International Conference, University of Bremen, September 13-15 2017

Organizers
Dr. Teresa Huhle & Prof. Dr. Delia Gonzalez de Reufels, Latin American History (History Department, Faculty 8), University of Bremen, in cooperation with the SOCIUM Research Center on Inequality and Social Policy, University of Bremen

The conference aims to bring together an international group of junior and senior scholars from history and related fields who are working on the history of social policies and the welfare state in the Global South from a transnational, entangled or global history perspective.

Together, we would like to discuss current trends of research as well as map out open questions of the field. During the last ten years, the historiography on social policies and the welfare state has started to participate in the transnational turn. However, the exchanges of knowledge, ideas and institutions have been predominantly studied among countries and regions of the Global North, also highlighting transfers from north to south. The way European powers have intervened within their colonial domains in Africa and Asia in social policy issues can serve as an example.

We attempt to broaden these perspectives on the directions of transfer and communication. We are especially interested in research that focuses on exchanges and processes of transfer which have worked in the south-south and south-north direction. These can include questions on the effects that colonial contestations of welfare measures had on the policies in the respective ¡¥motherlands¡¦, on regional exchanges during moments of crisis (e.g. in Latin America during the Great Depression) or on how delegates from the Global South shaped the social policies of international bodies like the International Labor Organization (ILO) or the Office of the United Nations High Commissioner for Human Rights (UNHCR).
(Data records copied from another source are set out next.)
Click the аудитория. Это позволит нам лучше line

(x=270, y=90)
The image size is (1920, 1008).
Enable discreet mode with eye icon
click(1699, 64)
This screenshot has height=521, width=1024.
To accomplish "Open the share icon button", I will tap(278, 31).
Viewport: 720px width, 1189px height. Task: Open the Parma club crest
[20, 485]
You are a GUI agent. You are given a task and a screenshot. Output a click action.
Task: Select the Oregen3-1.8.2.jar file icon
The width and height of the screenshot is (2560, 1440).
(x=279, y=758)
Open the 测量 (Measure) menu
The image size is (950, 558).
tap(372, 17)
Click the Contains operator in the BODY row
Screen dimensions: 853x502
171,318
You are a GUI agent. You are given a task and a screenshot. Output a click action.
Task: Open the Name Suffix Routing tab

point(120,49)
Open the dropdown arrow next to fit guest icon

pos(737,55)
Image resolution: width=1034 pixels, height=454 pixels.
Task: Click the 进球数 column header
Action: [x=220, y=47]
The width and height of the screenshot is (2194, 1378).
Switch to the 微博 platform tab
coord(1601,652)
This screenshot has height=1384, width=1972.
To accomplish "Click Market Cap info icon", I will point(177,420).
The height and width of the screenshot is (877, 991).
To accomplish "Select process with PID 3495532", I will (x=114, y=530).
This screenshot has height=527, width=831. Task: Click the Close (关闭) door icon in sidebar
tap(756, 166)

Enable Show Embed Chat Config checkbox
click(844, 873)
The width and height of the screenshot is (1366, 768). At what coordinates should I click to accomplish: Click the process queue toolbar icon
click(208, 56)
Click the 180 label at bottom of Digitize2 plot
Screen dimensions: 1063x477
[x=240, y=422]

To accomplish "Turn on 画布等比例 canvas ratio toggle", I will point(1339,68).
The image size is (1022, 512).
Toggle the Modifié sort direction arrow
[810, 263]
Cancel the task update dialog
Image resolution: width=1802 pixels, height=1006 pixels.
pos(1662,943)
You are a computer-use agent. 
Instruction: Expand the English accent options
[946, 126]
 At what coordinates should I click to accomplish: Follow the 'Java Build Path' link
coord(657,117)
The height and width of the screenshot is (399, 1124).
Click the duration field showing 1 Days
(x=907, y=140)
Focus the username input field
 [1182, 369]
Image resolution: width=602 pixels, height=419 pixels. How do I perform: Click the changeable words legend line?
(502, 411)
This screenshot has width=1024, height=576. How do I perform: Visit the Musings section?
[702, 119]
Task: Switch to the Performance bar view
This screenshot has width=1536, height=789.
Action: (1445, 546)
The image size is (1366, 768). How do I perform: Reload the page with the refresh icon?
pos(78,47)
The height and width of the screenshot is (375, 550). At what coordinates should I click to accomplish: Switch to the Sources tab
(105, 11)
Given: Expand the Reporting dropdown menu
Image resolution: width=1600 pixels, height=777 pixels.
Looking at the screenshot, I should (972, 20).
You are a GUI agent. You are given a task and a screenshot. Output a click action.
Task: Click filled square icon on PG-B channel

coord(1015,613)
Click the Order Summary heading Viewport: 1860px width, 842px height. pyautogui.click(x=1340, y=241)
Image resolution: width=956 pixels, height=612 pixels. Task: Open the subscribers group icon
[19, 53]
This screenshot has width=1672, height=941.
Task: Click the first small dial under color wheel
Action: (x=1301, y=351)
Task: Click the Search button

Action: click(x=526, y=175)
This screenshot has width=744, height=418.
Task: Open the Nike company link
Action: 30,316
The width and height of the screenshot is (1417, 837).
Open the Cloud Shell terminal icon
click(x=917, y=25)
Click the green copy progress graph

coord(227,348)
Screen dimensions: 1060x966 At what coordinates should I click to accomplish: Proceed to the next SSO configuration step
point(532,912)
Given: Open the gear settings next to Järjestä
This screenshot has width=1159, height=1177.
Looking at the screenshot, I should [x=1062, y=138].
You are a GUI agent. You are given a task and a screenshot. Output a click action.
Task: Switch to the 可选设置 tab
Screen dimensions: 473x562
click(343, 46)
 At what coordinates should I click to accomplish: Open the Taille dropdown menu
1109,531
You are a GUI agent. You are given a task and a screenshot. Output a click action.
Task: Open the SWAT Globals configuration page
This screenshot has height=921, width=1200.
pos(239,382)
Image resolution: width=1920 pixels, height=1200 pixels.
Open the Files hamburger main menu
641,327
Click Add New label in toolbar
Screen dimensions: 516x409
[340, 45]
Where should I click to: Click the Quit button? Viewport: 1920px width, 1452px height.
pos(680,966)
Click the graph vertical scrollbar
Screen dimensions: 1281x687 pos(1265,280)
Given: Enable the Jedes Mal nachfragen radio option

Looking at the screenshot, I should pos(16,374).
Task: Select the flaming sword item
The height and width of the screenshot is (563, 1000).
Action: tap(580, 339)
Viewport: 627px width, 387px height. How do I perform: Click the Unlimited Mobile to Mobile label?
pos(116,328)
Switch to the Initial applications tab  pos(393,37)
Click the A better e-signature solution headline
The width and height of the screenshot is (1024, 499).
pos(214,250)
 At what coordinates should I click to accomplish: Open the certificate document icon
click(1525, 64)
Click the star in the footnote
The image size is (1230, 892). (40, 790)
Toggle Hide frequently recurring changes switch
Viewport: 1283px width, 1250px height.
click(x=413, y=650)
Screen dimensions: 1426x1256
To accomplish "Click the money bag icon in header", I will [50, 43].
In this context, we consider it promising to use a broad concept of the welfare state and its policies, including not only the classical domains of labor security and public health, but also encompassing fields like nutrition, reproduction, education, recreation and other emerging research perspectives.

The integration of a cultural history perspective will further enable us to look at representations and constructions of social problems in diverse spatial configurations. We consider these as directly intertwined with the policies directed at them and want to highlight that 'welfare problems' and their underlying social and moral assumptions traveled just as much.

We are furthermore particularly interested in discussing the role of policies and welfare measures in the processes of nation building, which both on an institutional and an identity level must be conceptualized as a global phenomena and transnational endeavor. At the same time, we consider it important to look at the formation and exchange of social policy ideas and institutions beyond the national level, highlighting both exchanges on the communal and provincial level and within regional cooperation and international organizations.

In sum, we are particularly interested in case studies which fit into this general framework. We invited contributions which pay particular attention to the following methodological and thematic aspects:

  • Transnational networks and actors who promoted and conceptualized social policies and their mobility, especially beyond the realm of policy makers and experts, highlighting the role of social movements, labor unions and health activists among others

  • The development and transfer of visual and graphic depictions of social problems and social policies

  • The gendered dimensions of social policies and political demands

  • Colonial and imperial social policies and their possible afterlives during nationhood

  • Cross-border struggles for the recognition of social rights

The discussion will be stimulated by keynote lectures, including Prof. Dr. Christoph Conrad (University of Geneva).

If you wish to participate in the conference, please send in an abstract (maximum length 300 words) and a short CV by October 31st, 2016 to teresa.huhle@uni-bremen.de.
Notifications of acceptance will be sent out by mid-November 2016. A small travel allowance may be granted but funds are limited.